■ **What the exercise asks**
From the entries below, copy each line in which the word "computer" occurs.

━━ Data provided ━━

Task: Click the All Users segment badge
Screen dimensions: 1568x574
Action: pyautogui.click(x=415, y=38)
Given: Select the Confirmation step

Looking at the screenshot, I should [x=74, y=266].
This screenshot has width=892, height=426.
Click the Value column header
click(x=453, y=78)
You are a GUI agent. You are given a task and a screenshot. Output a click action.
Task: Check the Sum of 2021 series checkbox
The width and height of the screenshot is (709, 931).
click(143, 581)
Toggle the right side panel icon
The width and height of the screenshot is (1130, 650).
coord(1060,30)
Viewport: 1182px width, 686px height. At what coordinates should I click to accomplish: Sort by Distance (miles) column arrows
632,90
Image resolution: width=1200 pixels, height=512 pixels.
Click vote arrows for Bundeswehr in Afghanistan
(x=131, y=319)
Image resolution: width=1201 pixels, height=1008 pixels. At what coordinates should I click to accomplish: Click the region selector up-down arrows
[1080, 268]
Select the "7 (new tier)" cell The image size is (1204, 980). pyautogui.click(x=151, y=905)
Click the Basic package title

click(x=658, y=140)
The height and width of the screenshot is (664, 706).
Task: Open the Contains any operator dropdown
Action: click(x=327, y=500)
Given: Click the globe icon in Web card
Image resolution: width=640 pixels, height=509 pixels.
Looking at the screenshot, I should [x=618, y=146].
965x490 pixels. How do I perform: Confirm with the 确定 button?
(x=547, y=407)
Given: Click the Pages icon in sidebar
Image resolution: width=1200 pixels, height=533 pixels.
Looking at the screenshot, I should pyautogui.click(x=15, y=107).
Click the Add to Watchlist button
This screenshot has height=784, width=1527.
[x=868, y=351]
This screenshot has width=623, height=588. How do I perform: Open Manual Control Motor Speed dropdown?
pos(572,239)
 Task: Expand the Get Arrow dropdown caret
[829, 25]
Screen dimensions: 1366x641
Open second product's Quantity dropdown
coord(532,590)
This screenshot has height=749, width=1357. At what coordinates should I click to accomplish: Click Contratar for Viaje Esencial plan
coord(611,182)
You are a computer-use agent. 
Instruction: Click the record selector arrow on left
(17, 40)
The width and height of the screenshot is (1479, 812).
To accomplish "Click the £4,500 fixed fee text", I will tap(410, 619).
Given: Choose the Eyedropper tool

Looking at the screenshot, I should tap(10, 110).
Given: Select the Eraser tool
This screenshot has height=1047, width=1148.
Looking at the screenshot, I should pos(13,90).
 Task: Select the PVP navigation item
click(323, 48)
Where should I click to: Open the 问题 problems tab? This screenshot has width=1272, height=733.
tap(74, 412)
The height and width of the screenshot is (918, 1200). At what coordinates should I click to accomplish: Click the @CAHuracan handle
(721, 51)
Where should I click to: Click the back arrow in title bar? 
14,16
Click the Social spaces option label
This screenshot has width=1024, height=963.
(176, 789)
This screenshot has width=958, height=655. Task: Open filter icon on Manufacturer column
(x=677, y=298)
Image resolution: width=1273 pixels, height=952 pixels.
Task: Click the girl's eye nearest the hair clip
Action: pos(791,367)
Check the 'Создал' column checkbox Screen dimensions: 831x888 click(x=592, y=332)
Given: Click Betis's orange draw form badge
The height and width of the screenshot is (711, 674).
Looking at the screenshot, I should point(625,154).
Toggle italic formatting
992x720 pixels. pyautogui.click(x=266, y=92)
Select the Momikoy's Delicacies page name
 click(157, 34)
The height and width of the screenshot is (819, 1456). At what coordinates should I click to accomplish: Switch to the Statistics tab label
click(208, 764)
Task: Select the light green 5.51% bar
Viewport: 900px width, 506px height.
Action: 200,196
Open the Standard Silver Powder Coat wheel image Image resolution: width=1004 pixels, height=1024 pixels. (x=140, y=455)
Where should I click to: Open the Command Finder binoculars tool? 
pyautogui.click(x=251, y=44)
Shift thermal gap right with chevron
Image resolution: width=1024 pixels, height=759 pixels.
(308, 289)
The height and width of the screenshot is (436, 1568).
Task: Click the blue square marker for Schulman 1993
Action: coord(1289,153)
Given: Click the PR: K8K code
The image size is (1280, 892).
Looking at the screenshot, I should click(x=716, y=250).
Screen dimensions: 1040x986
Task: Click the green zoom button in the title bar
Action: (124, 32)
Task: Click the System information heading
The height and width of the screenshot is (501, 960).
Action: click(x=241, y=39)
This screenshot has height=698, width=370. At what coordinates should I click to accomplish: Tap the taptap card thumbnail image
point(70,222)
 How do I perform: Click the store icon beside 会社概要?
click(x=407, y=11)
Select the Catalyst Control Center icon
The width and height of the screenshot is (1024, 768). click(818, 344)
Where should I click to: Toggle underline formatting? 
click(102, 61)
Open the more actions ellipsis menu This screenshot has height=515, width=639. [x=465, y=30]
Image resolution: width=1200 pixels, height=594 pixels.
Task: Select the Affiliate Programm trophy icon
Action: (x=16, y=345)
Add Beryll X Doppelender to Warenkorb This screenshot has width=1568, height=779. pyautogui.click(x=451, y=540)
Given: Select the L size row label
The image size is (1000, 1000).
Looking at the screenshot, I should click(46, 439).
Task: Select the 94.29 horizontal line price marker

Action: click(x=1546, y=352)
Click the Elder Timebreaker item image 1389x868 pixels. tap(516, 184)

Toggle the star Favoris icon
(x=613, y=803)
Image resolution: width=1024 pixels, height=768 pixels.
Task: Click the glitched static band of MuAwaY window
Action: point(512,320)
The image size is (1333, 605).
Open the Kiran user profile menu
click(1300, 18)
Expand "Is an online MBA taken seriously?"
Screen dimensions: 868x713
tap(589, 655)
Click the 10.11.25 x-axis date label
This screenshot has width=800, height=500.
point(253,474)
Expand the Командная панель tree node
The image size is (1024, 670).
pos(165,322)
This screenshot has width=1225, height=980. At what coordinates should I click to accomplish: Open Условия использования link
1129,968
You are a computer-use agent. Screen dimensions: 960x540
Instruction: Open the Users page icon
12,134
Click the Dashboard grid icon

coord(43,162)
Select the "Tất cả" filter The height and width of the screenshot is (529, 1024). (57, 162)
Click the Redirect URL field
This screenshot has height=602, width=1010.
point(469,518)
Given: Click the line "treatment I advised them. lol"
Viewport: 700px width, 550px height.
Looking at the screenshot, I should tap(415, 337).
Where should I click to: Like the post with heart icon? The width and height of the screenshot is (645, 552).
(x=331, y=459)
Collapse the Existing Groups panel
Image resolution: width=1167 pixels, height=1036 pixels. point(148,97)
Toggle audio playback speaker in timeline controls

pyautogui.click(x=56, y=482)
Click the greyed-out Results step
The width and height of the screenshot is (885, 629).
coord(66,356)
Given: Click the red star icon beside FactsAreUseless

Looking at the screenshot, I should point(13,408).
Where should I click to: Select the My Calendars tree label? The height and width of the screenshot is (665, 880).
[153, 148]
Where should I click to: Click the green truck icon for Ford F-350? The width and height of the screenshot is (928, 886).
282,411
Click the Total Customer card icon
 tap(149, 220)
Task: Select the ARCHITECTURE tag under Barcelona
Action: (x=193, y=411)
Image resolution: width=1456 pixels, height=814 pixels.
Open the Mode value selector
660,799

━━━

■ **Answer section**
You are a computer-use agent. 
You are a computer-use agent. Screen dimensions: 960x540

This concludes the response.